くらし 明日に向かって~差別をなくしていくために~

■太鼓にみる職人たちの息遣い-文化財課-
上野天神祭のダンジリ行事や獅子舞といった民俗文化財、伝統行事に欠かせないのが笛や鉦(かね)、太鼓といった和楽器です。とりわけ、軽妙に、時には低く響き渡る太鼓の音は、祭りや行事に欠かせないものです。
専門の職人により作られる和太鼓には、太鼓の縁や内側に、製作した職人や修理を担当した職人の名が記されることがあります。

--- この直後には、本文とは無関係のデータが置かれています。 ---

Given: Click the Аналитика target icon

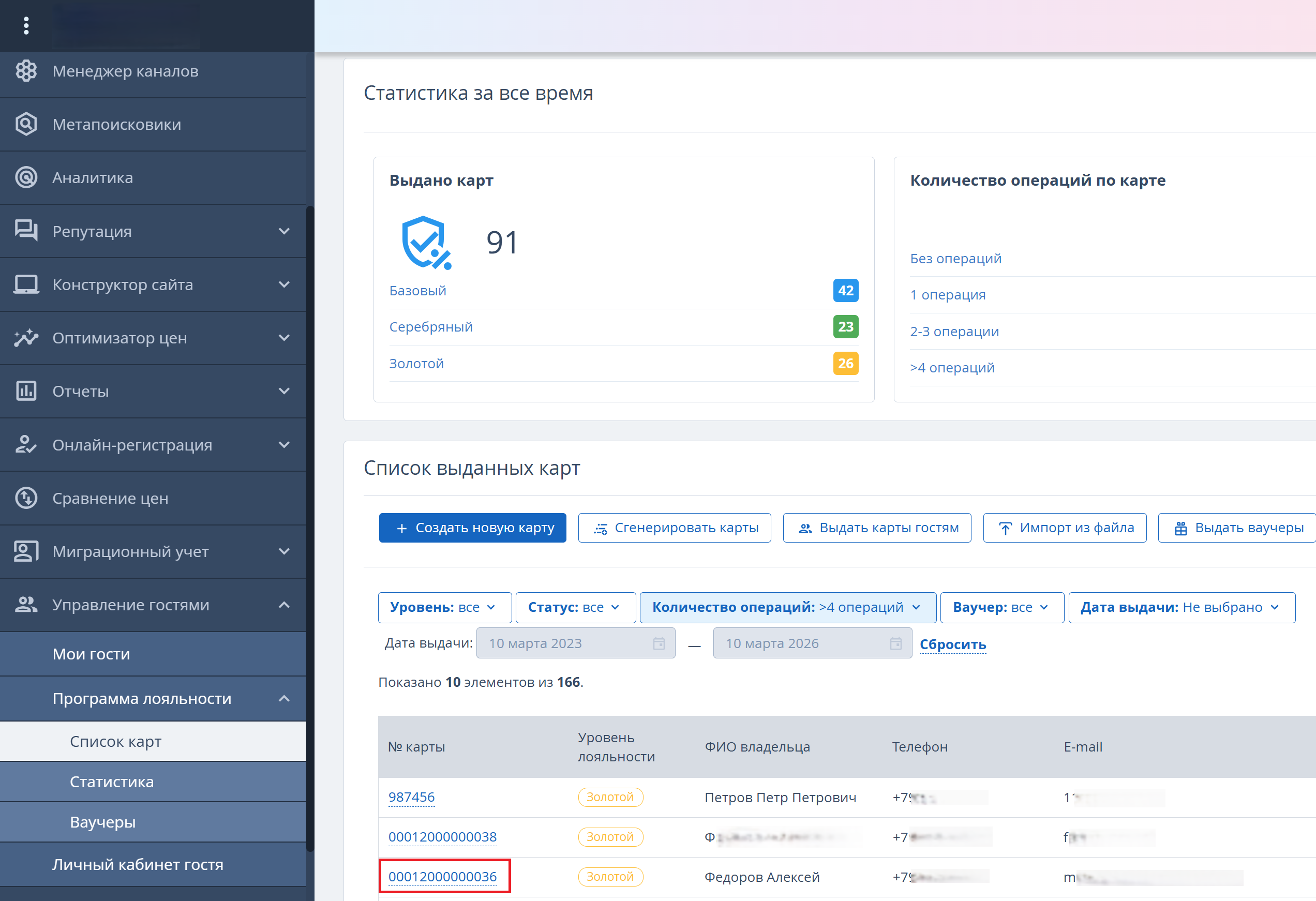Looking at the screenshot, I should [x=26, y=177].
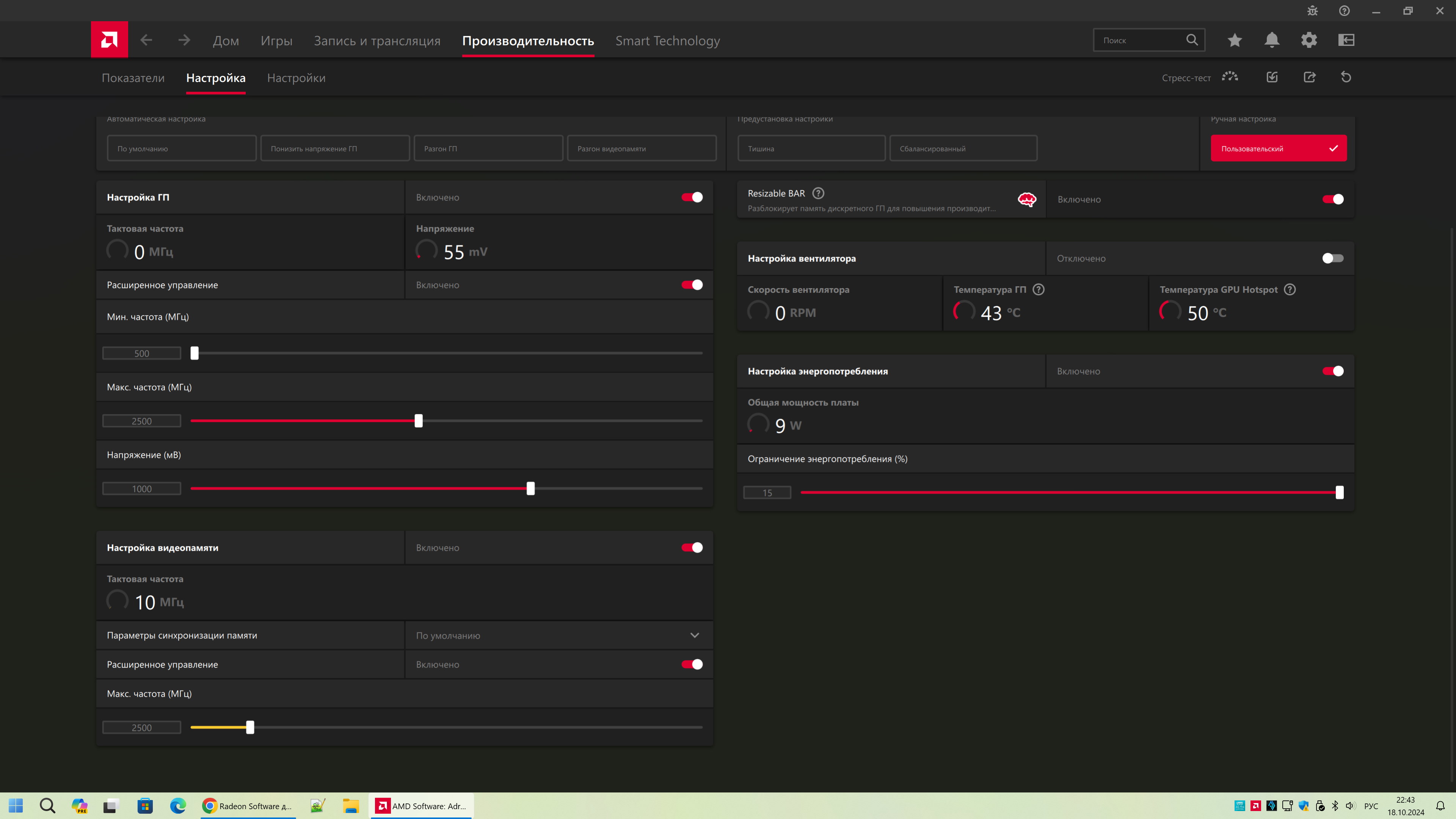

たとえば、上野天神祭のだんじり巡行の際に奏でるお囃子(はやし)に使われる上野東町の太鼓の縁には、嘉永5(1852)年の年号とともに、製作または修理に関わった「下郡村太鼓屋文七」の名が墨書されています。
また、年3回獅子舞が奉納される敢国神社では、獅子舞で使う太鼓を修理したところ、胴の内側に天保5(1834)年、明治2(1869)年、明治10(1877)年、明治14(1881)年の年号とともに「井筒屋□□嘉兵衛」「下郡村太こや文□」(□は不明部分)といった名前が記されていることもわかりました。現在も使われている太鼓が約200年前のもので、いく度か皮を張り替えて使われたことがうかがえます。
また、太鼓は時を告げる道具としても使われていました。伊賀上野城には現在の時報に当たる「時の太鼓」を納めた太鼓櫓(やぐら)もありました。時の太鼓は、武士や城下町の人びとに時を知らせる役割を果たしていました。この太鼓の修理を行っていたのも、当時の下郡村や浅宇田村の職人たちであったことが記録からわかっています。
そして現在、私たちの社会は、さまざまな人びと、さまざまな職業で成り立っています。日常の生活は、お互いに支えあっていることを、感謝の気持ちとともに改めてかみしめたいものです。